◆ Text ◆
---

National Assembly of Wales – External Affairs and Additional Legislation Committee

Submission from the New Economics Foundation on the impact of Brexit on Welsh fisheries

 

The basics: Fish stocks as a shared and mobile resource

That fish swim around with no respect for international borders is a simple observation with profound implications for how UK fisheries should be managed. Unlike Norway, Iceland, and other countries that are often mentioned as role models for UK fisheries post-Brexit, nearly every UK fish stock is shared between the UK and another EU Member State – more often with four or five. If any one of these countries decides to increase its fishing pressure on a shared stock, then all the other countries suffer a hit to their own fisheries later on in the migratory cycle. While Britain may feel like an island nation, at sea it is very much connected with the rest of the EU. The inevitable conclusion is that shared resources require shared management.

 

Individual actors and overexploitation: A lesson from natural resource economics

While Norway and Iceland do not have as many shared fish stocks as the UK, their management of fish stocks that are shared with other countries provides a hint at how the UK might govern its fisheries outside of the EU – and the indication is serious cause for concern. Quota negotiations within the EU are certainly problematic (quotas set an average of 19% above scientific advice)[1], but quota negotiations for stocks shared with these non-EU countries are actually set even further above scientific advice (24%).[2] In fact, there are many instances (termed the mackerel war,[3] herring war,[4] and the cod wars I and II[5]) where these countries simply walked away from the negotiating table and no common limit was reached.

 

It is clear why the ability to walk away from quota negotiations is a tempting for the UK, but it should be acknowledged that the greater the number of independent actors, the greater the chance of breakdown and overfishing. Indeed, a key lesson from natural resource economics is that individual actors have an incentive to overexploit a common resource.

 

Member State division: Who gets what? Is it fair? Can it change?

---

◆ Given task ◆
Answer these questions from the Brexit fisheries submission:
1. Besides Norway, which country does the submission name as a frequently cited role model for UK fisheries after Brexit?
2. By what average percentage are quotas set within the EU above scientific advice?
3. According to the lesson from natural resource economics, what incentive do individual actors have with respect to a common resource?

◆ Supplied material ◆

---

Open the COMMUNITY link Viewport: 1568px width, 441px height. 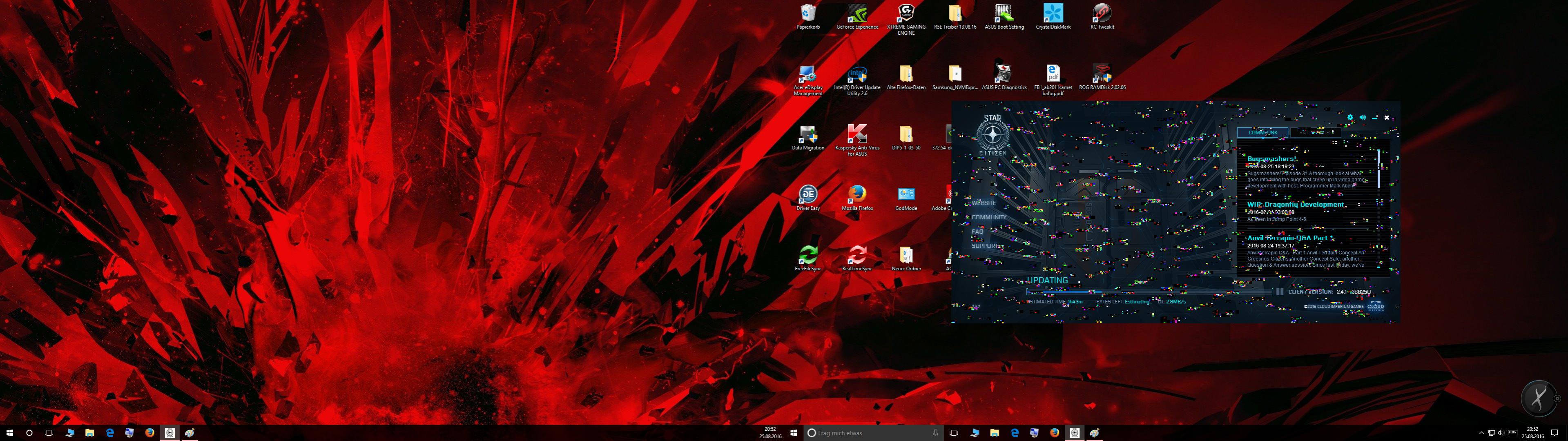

---

◆ Result of the exercise ◆
1. Iceland.
2. 19%.
3. An incentive to overexploit it.